THE KNIFE
HANNA MED H
ALBUM RABID RELEASE: NOVEMBER 26, 2003 REVIEW: JANUARY 10, 2004

Swedish sibling duo have a lot of things speaking for them. Their idiosyncratic take on electronic pop does its best to shatter gender roles and is characterised by a very personal use of cheap synth sounds, combined with the, eh, rather odd vocals of both Karin and Olof Dreijer. Still, I can’t really find it in myself to fully appreciate them, for no other reason than the fact that the end result simply doesn’t speak to me. Other than on a theoretical level.
“Hanna med H” is their second album 2003, and follows up the much acclaimed “Deep Cuts”. The soundtrack to the film with the same name is a bit of a departure from their earlier work. But only partly. The music is still mainly based on sounds that, at least to my ears, sound like they’re squeezed out of those old digital synthesizers most people would rather try to forget. But The Knife relish them, and manage to bring them out of the eighties and into the noughties. Being a soundtrack album, “Hanna med H” is largely instrumental, and not all of it works without accompanying images.

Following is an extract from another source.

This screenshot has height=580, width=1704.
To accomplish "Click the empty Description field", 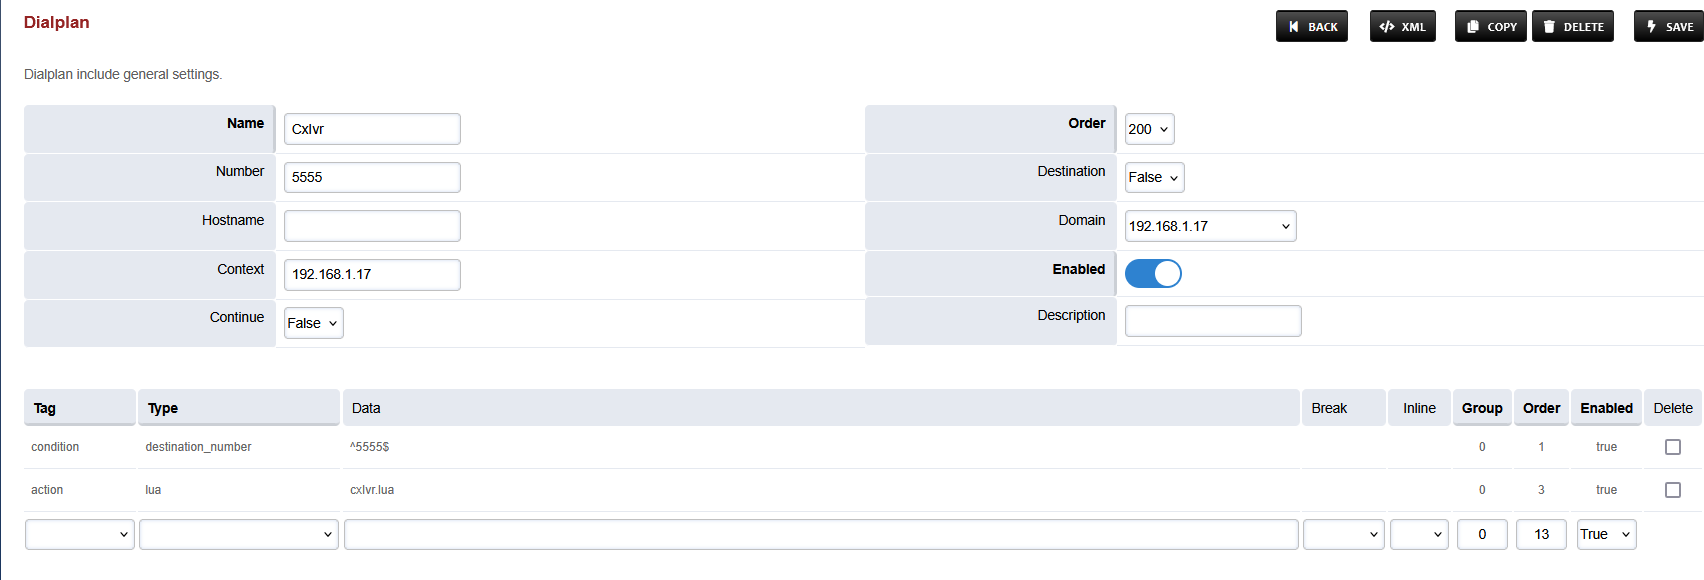I will pos(1213,321).
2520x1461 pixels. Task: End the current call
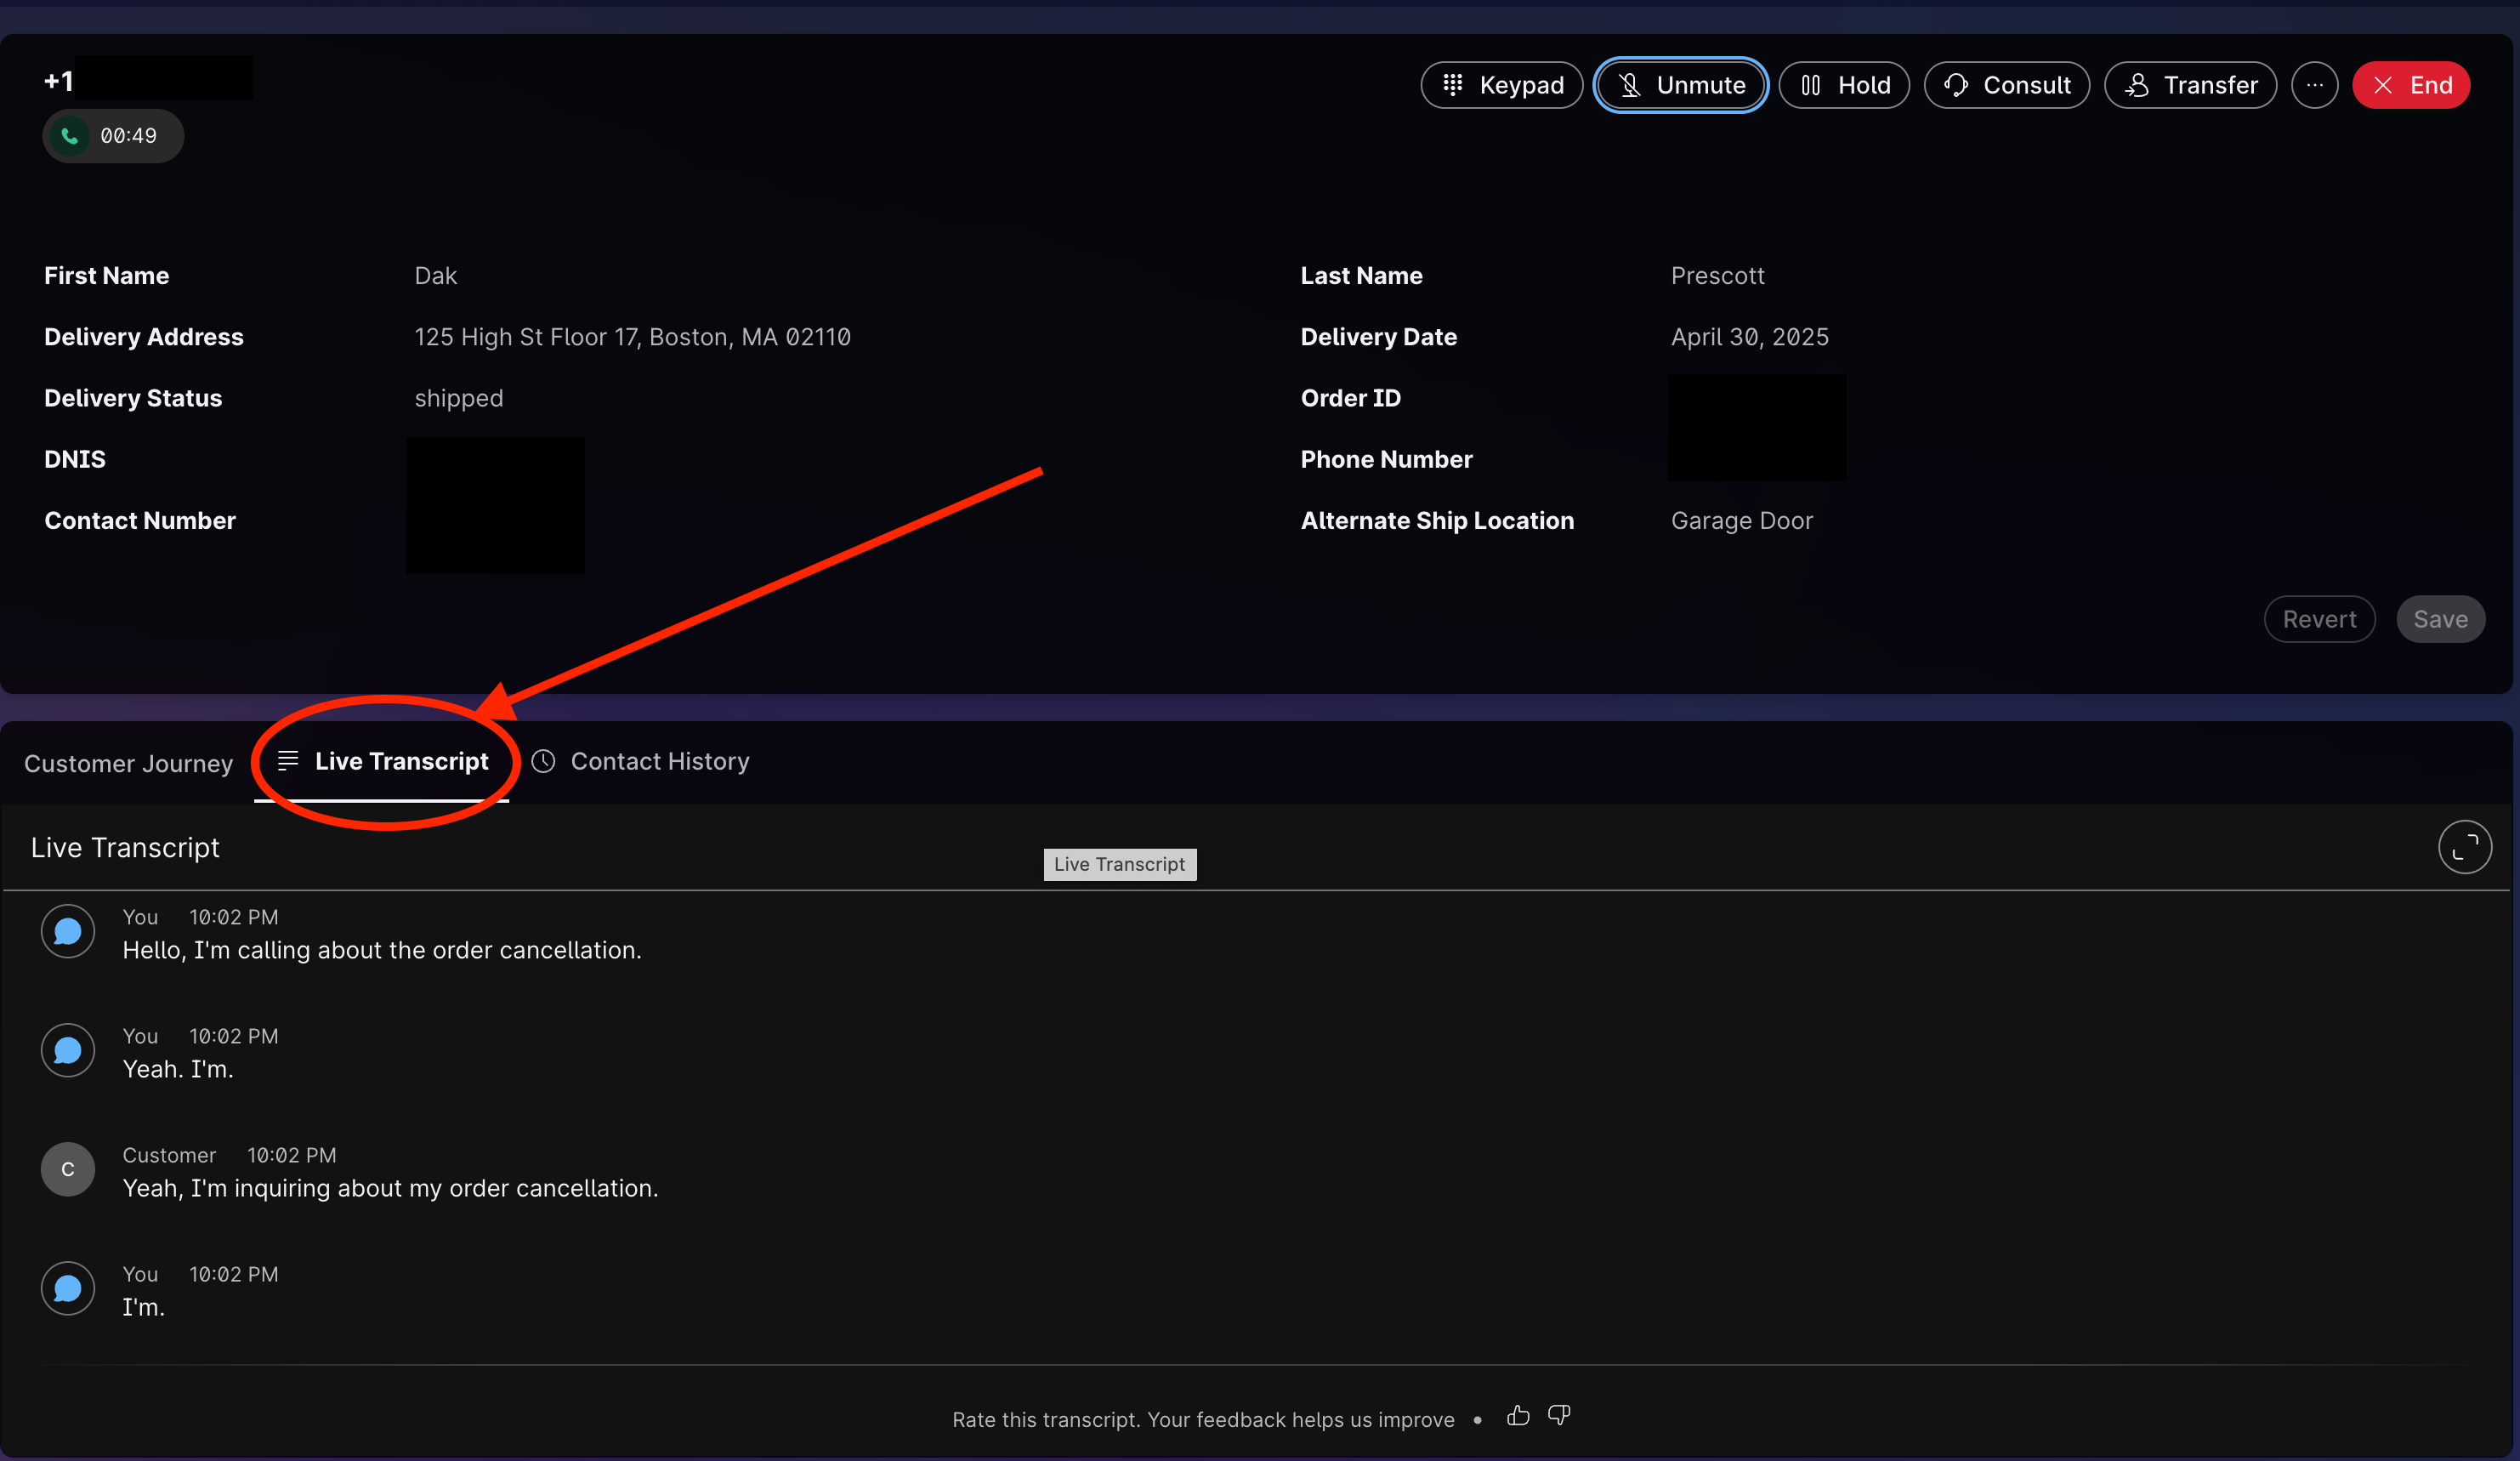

Some pieces are pleasantly atmospheric, whereas others sound like digital muzak from the lobbies of hell. There’s also some pointless Teutonic techno body (“Wanting to Kill”) and, worst of all, “Poetry by Night”, what sounds like a stillborn attempt at an Enya song – teethgrindingly bad.
But everything’s forgiven when I play “Handy-Man” for the third time in a row. A simple body tune that’s probably the best song The Knife have ever done. In any case it outshines everything on “Hanna med H”.